Eric Bauswell, CEO of SurfaceInk, commenter on the matter as reported by the New York Times:
Mr. Bauswell declined to give details of its relationship with Apple, citing client confidentiality agreements. But he said that his company was let go because of “Apple’s growing awareness of our turnkey capabilities,” referring to SurfaceInk’s business of designing products for its clients. “I think they view our capabilities as an opportunity for competitors, “ he said.
Apple is definitely working to keep everything close to the chest, and with SurfaceInk branching out, it’s apparently too difficult to keep a working relationship.
It was that latest part of SurfaceInk’s business, which the company began about five years ago, that apparently unsettled Apple. While SurfaceInk had gotten clients mostly through word of mouth, in June it publicized a prototype 12.1-inch tablet during an electronics trade show.
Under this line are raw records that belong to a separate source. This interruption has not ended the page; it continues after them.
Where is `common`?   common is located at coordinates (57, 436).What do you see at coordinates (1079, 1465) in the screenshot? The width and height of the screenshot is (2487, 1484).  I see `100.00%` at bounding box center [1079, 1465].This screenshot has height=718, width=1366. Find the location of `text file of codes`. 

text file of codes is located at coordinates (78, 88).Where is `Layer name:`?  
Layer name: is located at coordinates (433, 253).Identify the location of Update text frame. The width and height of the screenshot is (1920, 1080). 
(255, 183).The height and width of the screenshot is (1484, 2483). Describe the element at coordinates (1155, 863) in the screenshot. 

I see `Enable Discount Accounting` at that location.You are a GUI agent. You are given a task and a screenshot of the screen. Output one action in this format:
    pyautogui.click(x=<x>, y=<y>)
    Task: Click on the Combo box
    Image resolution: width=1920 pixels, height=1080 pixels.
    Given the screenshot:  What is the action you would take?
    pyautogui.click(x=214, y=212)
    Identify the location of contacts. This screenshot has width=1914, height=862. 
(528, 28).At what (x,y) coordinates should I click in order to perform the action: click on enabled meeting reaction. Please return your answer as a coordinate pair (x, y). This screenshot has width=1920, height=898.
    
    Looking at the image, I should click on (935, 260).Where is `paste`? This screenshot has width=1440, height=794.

The device was meant to showcase SurfaceInk’s design capabilities to potential clients, Mr. Bauswell said. He said that Apple viewed those capabilities as a potential competitive threat.
While the iPad pretty much owns the tablet market right now, tablets soon to come from the likes of HP and Samsung may pose a threat to Apple’s baby. It’s also obvious just how guarded Steve Jobs is if the prototype tablet was only meant to show off what SurfaceInk could do, and Jobs viewed it as competition.